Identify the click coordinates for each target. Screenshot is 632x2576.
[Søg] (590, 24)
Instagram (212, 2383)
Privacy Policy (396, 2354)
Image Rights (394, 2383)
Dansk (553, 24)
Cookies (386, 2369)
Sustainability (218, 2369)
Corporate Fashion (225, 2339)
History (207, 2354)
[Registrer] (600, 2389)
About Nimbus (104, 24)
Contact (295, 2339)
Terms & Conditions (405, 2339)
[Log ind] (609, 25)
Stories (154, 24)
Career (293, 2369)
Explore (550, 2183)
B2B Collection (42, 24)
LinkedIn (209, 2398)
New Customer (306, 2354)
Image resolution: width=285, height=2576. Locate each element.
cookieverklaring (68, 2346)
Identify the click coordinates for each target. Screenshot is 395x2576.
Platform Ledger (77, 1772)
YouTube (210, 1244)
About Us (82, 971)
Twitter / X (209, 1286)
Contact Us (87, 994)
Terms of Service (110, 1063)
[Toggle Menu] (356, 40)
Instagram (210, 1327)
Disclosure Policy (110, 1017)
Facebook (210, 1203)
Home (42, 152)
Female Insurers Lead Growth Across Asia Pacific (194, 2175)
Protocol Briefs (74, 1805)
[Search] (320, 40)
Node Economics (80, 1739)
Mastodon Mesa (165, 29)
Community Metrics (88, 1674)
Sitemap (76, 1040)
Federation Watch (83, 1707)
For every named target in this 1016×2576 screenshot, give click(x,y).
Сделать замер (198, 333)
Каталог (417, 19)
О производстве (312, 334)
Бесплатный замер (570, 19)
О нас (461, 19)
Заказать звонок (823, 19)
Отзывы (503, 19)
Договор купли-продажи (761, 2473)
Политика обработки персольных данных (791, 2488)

Task requirements: Within the records, filter for lines that contain the word "coordinates" and show each one.

Solution to this task:
Identify the click coordinates for each target. Screenshot is 632x2576.
Identify the click coordinates for each target. Screenshot is 395x2576.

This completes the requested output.